▶ [Ejercicios]:
(1) Edite el fragmento sobre Joe Coleman: reproduzca el pasaje que comienza en "Nov 30, 2018" y continúa hasta "en temas universales.", sustituyendo "artistas" por "creadores".
(2) Indique si cada afirmación concuerda con el fragmento sobre Joe Coleman, respondiendo sí o no y citando literalmente las palabras del fragmento que lo deciden: (a) Coleman está en contacto con fuerzas oscuras desde su infancia; (b) su arte resulta menos interesante que su personalidad; (c) se le describe como un mago blanco.

▶ [Fragmento del documento]:
/---

Nov 30, 2018 | 0 Comentarios

Joe Coleman es uno de esos artistas que echan fuego por la boca. Uno de esos escasos hombres que emiten constantemente adrenalina por los poros y convierten en una aventura peligrosa y arriesgada todo aquello que emprenden. Uno de esos neuróticos extremos que han transformado tanto sus obsesiones y dolores como las mezquindades del ser humano en temas universales.

Ciertamente, su arte es tan interesante y brutal como su personalidad. Porque este profeta de la ira no desentonaría, desde luego, haciendo el papel del diablo en una nueva versión cinematográfica de El corazón del ángel. Es alguien tan instintivo, visceral y auténtico que hace de cada una de sus apariciones, rituales.

Escucharlo hablar, desde luego, impresiona. Pues se percibe que Coleman es uno de esos seres que están en contacto, desde su infancia, con fuerzas oscuras y han traspasado hace tiempo los límites y fronteras que separan el bien del mal. Es un animal creativo. Un mago negro. Un pirata artístico. Un católico aterrorizado de su nihilismo que expulsa constantemente sus demonios. Uno de los escasos hombres que creo que podría haberse puesto frente a G.G. Allin y obligarle a callar y guardar respeto.

\---

Datos extraídos de una colección:
/---

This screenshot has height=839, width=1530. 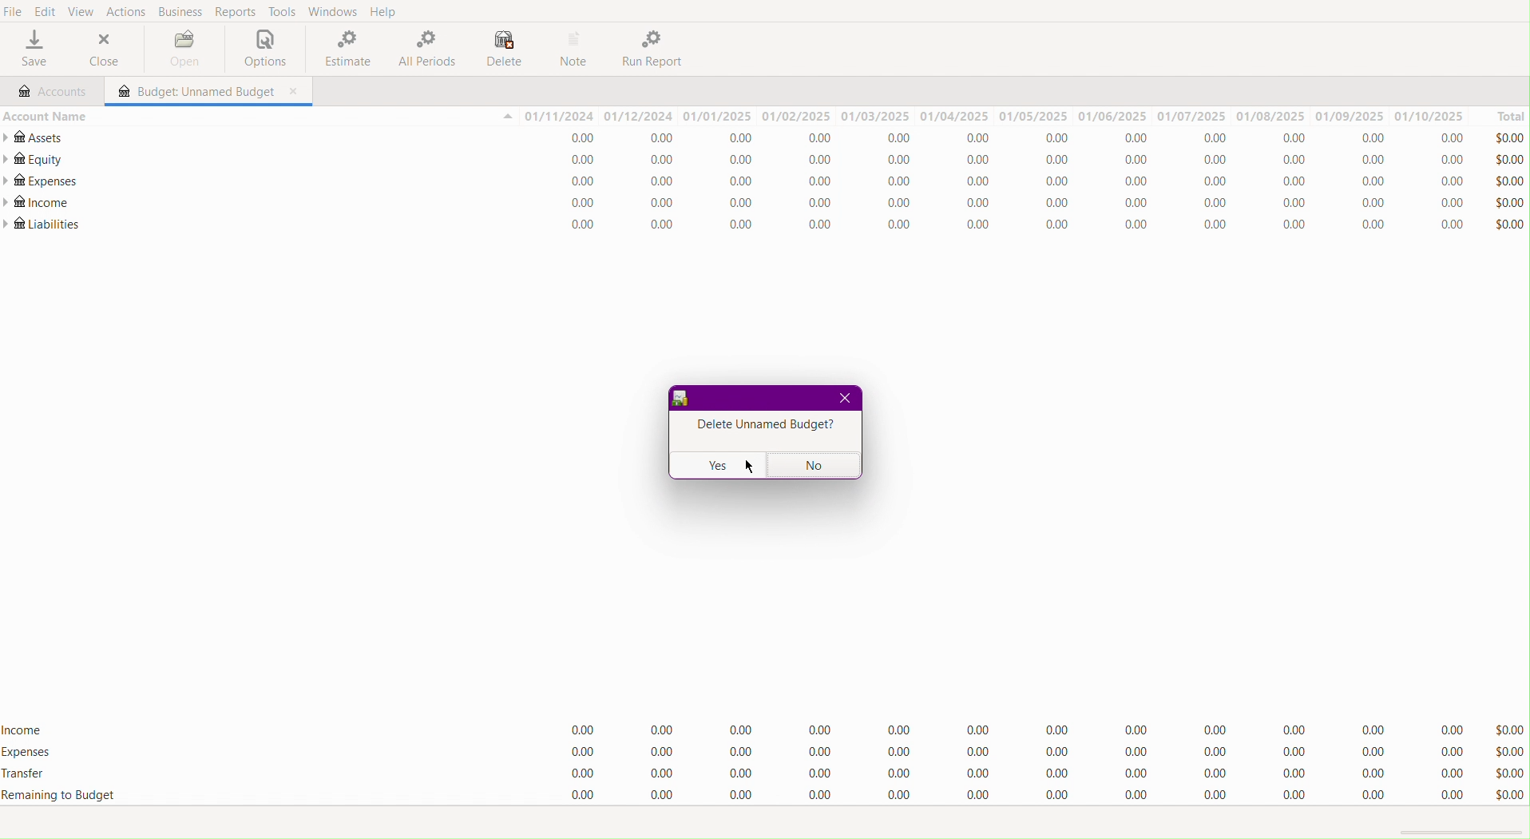 I want to click on All Periods, so click(x=426, y=50).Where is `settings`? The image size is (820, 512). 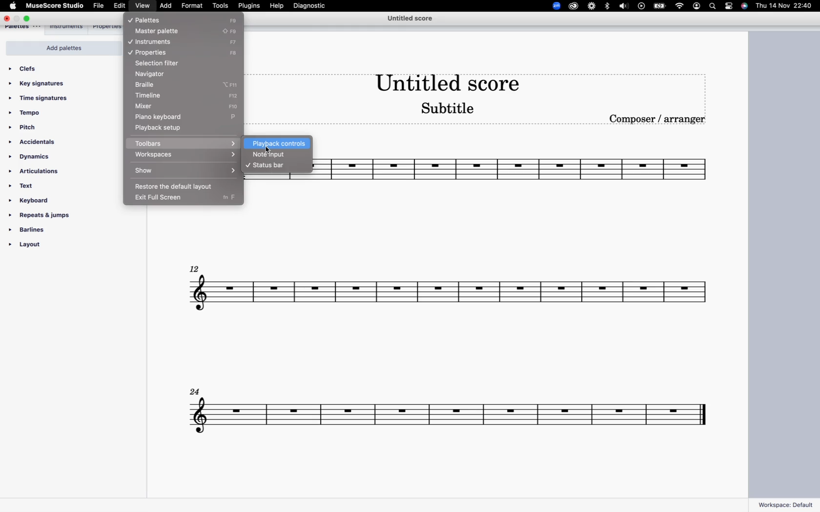 settings is located at coordinates (730, 7).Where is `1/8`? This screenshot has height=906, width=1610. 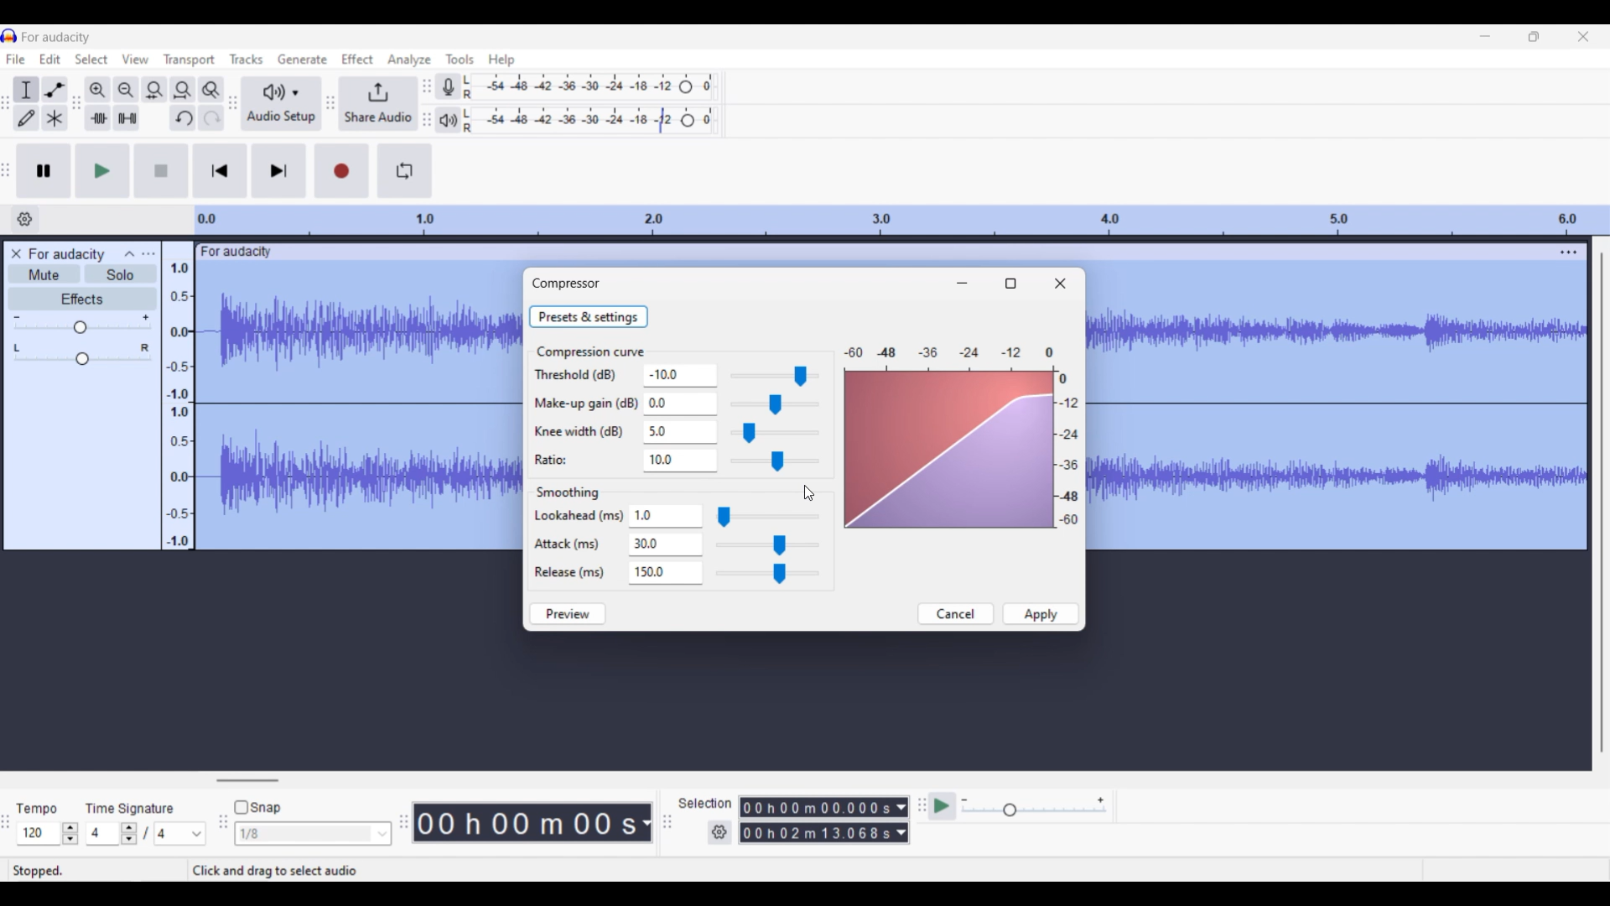 1/8 is located at coordinates (314, 833).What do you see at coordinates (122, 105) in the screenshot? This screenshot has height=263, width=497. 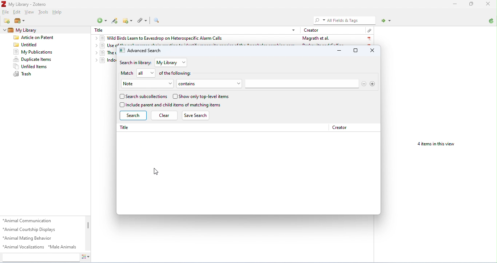 I see `checkbox` at bounding box center [122, 105].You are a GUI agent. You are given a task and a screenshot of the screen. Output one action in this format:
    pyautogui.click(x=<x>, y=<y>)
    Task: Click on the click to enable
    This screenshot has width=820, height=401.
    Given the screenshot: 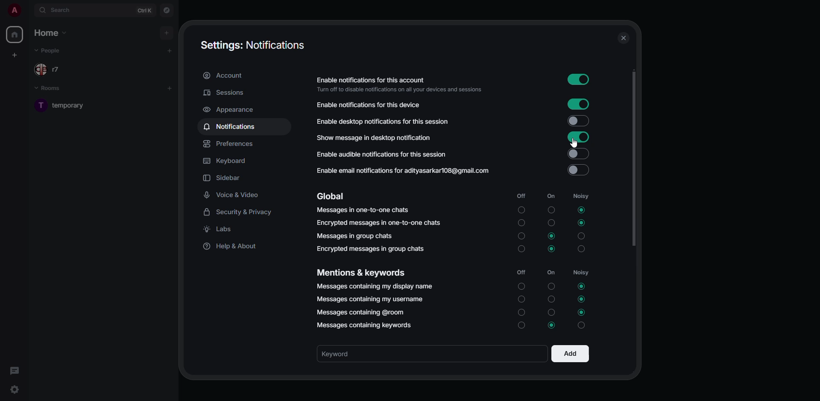 What is the action you would take?
    pyautogui.click(x=578, y=170)
    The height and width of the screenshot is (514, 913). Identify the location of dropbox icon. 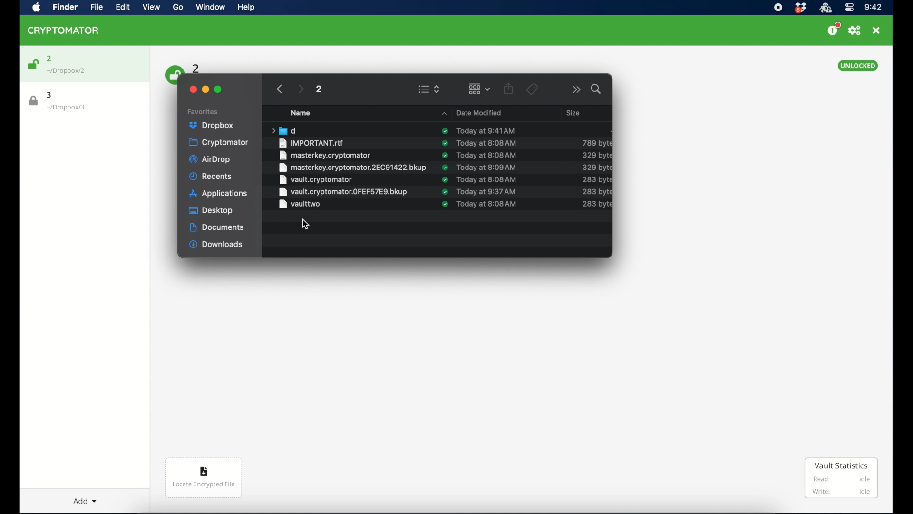
(800, 8). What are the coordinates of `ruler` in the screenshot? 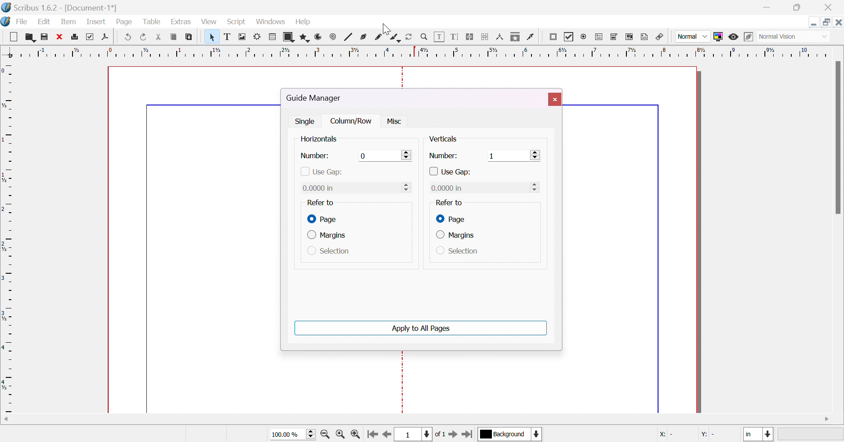 It's located at (421, 51). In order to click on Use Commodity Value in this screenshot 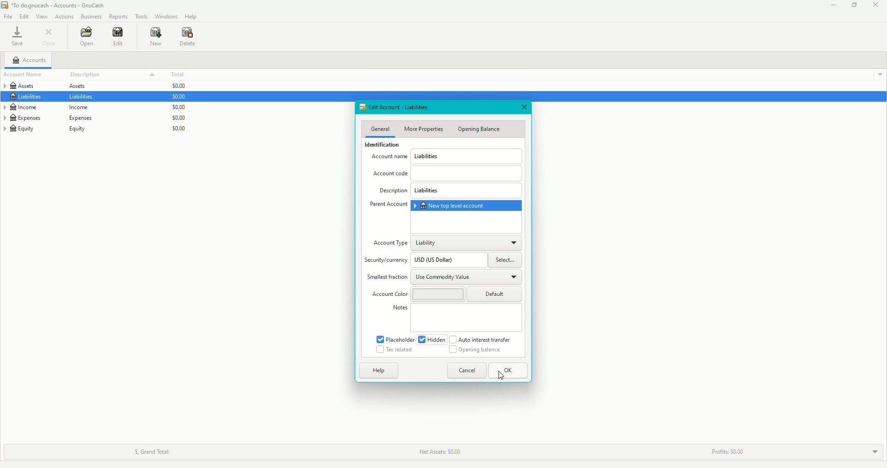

\---

▶ [Respuestas en orden]:
(1)
Nov 30, 2018 | 0 Comentarios

Joe Coleman es uno de esos creadores que echan fuego por la boca. Uno de esos escasos hombres que emiten constantemente adrenalina por los poros y convierten en una aventura peligrosa y arriesgada todo aquello que emprenden. Uno de esos neuróticos extremos que han transformado tanto sus obsesiones y dolores como las mezquindades del ser humano en temas universales.

(2)
(a) Sí: "están en contacto, desde su infancia, con fuerzas oscuras".
(b) No: "su arte es tan interesante y brutal como su personalidad".
(c) No: "Un mago negro".